● Reading text
Tensorflow is not a Machine Learning specific library, instead, is a general purpose computation library that represents computations with graphs. Its core is implemented in C++ and there are also bindings for different languages. The bindings for the Go programming language, differently from the Python ones, are a useful tool not only for using Tensorflow in Go but also for understanding how Tensorflow is implemented under the hood.
The bindings
Officially, the Tensorflow’s developers released:
- The C++ source code: the real Tensorflow core where the high & low level operations are concretely implemented.
- The Python bindings & the Python library: the bindings are automatically generated from the C++ implementation, in this way we can use Python to invoke C++ functions: that’s how, for instance, the core of numpy is implemented. The library, moreover, combines calls to the bindings in order to define the higher level API that everyone’s using Tensorflow knows well.
- The Java bindings
- The Go binding
Being a Gopher and not a Java lover, I started looking at the Go bindings in order to understand what kind of tasks they were created for.
The Go bindings
The first thing to note is that the Go API, for admission of the maintainers itself, lacks the Variable
support: this API is designed to use trained models and not for training models from scratch.
This is clearly stated in the Installing Tensorflow for Go:
TensorFlow provides APIs for use in Go programs. These APIs are particularly well-suited to loading models created in Python and executing them within a Go application.
If we’re not interested in training ML models: hooray! If, instead, you’re interested in training models here’s an advice:
Be a real gopher, keep it simple! Use Python to define & train models; you can always load trained models and using them with Go later!
In short: the go bindings can be used to import and define constants graphs; where constant, in this context, means that there’s no training process involved and thus no trainable variables.
Let’s now start diving into Tensorflow using Go: let’s create our first application.

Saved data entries

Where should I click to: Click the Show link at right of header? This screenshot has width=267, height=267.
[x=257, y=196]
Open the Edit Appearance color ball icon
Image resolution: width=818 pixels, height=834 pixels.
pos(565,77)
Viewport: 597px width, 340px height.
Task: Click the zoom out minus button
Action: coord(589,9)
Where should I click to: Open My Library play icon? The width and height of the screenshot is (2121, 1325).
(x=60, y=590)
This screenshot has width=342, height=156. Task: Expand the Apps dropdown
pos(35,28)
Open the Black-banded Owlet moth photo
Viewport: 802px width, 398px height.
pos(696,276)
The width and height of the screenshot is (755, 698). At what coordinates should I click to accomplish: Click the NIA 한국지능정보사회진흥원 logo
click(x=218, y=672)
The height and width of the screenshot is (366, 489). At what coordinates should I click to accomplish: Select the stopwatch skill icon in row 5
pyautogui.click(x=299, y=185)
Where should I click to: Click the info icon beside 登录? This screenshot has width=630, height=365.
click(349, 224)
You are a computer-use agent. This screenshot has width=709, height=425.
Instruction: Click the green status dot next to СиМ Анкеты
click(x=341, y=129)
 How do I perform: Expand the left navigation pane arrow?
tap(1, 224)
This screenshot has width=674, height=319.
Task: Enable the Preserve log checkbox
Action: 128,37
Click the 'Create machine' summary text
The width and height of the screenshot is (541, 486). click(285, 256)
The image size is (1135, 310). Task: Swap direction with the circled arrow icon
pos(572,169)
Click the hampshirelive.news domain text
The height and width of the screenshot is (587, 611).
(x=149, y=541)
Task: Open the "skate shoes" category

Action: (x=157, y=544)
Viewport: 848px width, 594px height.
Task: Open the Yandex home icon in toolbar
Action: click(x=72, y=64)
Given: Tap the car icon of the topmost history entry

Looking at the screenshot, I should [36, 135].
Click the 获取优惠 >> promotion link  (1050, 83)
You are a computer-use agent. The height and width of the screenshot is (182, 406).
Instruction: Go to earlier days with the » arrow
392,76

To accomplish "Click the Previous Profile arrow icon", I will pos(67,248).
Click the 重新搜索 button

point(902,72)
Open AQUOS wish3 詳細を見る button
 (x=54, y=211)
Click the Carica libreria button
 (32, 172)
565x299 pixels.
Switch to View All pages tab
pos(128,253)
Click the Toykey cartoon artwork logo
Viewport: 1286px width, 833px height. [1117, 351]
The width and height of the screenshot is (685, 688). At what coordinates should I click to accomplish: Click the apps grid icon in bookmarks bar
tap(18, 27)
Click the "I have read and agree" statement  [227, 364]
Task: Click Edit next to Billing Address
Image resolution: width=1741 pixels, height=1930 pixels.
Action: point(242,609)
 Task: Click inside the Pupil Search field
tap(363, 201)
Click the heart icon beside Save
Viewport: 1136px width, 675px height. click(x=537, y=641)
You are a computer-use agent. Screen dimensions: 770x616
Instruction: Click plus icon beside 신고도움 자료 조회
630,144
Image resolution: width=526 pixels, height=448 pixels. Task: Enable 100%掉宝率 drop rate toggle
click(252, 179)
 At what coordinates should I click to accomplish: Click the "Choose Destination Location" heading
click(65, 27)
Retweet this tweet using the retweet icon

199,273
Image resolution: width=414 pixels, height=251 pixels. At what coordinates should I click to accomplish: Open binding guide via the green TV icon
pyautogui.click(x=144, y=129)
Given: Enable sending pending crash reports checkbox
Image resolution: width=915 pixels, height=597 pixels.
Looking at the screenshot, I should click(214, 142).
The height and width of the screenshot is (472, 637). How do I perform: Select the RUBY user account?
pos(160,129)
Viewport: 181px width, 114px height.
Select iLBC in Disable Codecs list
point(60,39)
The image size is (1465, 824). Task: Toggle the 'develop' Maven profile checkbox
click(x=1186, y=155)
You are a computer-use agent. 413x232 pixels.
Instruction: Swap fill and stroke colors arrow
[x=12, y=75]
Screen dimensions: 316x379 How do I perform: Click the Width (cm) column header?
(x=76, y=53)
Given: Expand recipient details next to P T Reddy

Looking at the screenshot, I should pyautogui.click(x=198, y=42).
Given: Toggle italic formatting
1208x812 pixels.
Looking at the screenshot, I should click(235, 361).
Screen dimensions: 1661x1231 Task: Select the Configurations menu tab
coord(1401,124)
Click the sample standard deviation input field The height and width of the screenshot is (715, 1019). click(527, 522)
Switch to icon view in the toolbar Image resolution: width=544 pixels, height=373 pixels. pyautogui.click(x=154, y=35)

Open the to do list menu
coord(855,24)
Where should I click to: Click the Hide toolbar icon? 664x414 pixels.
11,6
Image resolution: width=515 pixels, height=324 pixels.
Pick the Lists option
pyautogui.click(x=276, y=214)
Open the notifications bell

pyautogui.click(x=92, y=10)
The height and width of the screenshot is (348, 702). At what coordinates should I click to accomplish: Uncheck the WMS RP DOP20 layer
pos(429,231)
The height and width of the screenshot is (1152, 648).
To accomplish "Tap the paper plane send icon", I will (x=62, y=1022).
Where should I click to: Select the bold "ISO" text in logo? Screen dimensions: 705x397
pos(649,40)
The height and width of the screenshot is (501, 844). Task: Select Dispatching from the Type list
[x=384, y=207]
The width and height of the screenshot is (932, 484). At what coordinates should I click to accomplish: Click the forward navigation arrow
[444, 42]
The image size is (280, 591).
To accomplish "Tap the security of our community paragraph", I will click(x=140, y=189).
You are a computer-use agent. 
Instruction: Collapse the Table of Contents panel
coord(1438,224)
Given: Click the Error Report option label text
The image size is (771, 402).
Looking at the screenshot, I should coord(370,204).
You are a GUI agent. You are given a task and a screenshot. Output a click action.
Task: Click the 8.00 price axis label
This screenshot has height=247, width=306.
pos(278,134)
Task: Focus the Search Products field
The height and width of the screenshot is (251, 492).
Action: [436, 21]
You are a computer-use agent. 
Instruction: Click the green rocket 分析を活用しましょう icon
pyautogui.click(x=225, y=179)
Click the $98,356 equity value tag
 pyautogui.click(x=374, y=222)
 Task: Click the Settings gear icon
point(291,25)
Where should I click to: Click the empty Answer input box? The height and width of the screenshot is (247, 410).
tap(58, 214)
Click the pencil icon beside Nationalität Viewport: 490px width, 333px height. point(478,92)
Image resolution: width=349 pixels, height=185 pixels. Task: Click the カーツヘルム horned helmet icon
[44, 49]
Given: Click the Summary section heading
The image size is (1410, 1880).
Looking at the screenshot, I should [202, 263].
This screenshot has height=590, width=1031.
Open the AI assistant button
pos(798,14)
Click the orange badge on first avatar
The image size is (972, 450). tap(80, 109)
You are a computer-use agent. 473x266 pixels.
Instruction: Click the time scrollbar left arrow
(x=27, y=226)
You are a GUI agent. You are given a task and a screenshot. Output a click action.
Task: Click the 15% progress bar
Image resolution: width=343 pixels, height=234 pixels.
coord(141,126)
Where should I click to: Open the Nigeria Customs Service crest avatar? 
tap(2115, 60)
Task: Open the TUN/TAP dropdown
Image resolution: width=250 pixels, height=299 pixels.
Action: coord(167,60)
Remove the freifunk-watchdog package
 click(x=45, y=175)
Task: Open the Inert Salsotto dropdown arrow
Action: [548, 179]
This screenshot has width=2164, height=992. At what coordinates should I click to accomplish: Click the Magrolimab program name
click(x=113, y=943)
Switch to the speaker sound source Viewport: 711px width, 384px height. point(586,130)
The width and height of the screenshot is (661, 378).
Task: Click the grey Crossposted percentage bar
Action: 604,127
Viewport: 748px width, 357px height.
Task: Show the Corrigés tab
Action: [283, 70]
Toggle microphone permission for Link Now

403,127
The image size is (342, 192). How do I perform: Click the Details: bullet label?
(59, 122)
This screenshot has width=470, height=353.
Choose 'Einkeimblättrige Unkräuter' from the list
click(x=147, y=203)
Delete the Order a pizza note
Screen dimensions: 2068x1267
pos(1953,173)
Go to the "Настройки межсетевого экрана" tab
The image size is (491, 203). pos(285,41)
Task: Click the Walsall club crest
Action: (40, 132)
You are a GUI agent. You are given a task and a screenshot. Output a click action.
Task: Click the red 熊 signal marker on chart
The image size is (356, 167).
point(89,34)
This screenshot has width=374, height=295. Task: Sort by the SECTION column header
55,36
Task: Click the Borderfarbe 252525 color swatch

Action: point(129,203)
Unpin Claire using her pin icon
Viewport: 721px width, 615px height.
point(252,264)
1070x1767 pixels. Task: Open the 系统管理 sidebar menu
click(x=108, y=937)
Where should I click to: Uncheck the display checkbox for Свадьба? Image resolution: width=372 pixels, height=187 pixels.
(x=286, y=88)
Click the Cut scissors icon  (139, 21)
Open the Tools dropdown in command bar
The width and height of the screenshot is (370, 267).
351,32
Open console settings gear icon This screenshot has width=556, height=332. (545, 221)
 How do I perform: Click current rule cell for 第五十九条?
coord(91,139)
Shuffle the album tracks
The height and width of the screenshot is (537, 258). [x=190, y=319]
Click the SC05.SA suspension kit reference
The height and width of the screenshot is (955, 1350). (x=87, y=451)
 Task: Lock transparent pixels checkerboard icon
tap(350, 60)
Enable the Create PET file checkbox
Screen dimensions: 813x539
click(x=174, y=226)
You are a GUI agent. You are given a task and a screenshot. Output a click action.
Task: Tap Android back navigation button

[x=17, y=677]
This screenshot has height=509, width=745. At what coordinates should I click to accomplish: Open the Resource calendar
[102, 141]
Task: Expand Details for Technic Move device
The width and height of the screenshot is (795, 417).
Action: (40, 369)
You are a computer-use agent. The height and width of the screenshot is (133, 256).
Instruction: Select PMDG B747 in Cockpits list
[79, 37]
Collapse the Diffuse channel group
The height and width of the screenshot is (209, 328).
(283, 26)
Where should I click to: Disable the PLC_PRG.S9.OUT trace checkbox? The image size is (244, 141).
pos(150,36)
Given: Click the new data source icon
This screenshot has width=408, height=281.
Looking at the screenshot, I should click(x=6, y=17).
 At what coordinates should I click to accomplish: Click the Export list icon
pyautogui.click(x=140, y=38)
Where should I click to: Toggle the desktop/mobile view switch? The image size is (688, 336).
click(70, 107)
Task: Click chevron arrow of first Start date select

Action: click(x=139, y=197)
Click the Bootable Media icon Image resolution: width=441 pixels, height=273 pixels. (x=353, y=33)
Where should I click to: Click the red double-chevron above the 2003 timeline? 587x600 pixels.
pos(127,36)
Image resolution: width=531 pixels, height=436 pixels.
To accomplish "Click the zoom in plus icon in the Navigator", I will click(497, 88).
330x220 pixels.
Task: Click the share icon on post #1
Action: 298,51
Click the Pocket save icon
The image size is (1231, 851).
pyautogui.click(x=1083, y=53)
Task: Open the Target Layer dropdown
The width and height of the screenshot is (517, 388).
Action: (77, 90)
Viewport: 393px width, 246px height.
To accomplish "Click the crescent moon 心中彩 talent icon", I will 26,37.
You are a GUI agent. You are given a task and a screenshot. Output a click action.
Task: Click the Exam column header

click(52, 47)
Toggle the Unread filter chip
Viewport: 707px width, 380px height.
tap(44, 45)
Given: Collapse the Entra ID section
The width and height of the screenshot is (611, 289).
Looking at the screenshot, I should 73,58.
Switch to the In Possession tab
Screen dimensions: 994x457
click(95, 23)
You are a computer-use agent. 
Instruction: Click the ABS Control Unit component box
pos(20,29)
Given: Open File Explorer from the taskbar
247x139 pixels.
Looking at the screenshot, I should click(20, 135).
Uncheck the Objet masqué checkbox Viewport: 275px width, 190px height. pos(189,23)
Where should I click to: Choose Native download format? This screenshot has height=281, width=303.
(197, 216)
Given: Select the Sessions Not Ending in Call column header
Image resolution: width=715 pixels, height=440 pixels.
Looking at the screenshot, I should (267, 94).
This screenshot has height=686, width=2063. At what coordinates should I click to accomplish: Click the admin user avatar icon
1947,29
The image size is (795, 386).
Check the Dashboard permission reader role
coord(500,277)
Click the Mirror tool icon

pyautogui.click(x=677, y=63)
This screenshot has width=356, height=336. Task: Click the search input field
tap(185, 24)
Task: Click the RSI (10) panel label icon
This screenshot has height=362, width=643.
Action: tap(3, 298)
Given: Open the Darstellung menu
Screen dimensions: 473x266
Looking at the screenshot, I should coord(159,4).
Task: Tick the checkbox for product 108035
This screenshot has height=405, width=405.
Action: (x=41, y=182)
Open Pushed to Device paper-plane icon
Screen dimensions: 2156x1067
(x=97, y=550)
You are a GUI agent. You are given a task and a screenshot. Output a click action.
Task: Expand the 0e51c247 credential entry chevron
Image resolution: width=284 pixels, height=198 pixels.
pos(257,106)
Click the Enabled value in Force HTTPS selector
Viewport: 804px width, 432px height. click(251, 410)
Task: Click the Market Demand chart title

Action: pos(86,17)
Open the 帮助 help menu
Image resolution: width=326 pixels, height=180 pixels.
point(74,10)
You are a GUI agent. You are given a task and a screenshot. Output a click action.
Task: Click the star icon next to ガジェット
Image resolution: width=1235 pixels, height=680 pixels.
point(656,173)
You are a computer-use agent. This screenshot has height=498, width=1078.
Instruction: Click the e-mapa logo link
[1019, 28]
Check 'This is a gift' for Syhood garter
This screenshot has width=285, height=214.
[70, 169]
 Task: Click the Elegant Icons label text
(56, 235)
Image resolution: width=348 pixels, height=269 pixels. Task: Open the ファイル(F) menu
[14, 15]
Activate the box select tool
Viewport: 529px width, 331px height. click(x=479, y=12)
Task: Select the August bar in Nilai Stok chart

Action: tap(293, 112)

● Tasks to complete
**1)** Answer these questions using the text on Tensorflow's Go bindings:
(a) In what language is the Tensorflow core implemented?
(b) What support does the Go API lack?
(c) Which language does the text recommend for defining and training models?
**2)** Change the text on Tensorflow's Go bindings by rewriting everything from "This is clearly" down to "a Go application." with "Go application" replaced by "Go program".
**3)** Extend the text on Tensorflow's Go bindings past its final sentence.
These records have nothing to do with the text on Tensorflow's Go bindings.

● Outputs by task
**1)**
(a) C++
(b) Variable support
(c) Python

**2)**
This is clearly stated in the Installing Tensorflow for Go:
TensorFlow provides APIs for use in Go programs. These APIs are particularly well-suited to loading models created in Python and executing them within a Go program.

**3)**
In the following, I suppose that the reader has its Go environment ready and the Tensorflow bindings compiled and installed as explained in the README.
Understand Tensorflow structure
Let’s repeat what Tensorflow is (kept from the Tensorflow website, the emphasis is mine):
TensorFlow™ is an open source software library for numerical computation using data flow graphs. Nodes in the graph represent mathematical operations, while the graph edges represent the multidimensional data arrays (tensors) communicated between them.
We can think of Tensorflow as a descriptive language, a bit like SQL, in which you describe what you want and let the underlying engine (the database) parse your query, check for syntactic and semantic errors, convert it to its private representation, optimize it and compute the results: all this to give you the correct results.
Therefore, what we really do when we use any of the available APIs is to describe a graph: the evaluation of the graph starts when we place it into a Session
and explicitly decide to Run
the graph within the Session.
Knowing this, let’s try to define a computational graph and evaluate it within a Session
.
The API documentation gives us a pretty clear list of the available methods within the packages tensorflow
(shorthanded tf
) & op
.
As we can see, these two packages contains everything we need to define and evaluate a graph.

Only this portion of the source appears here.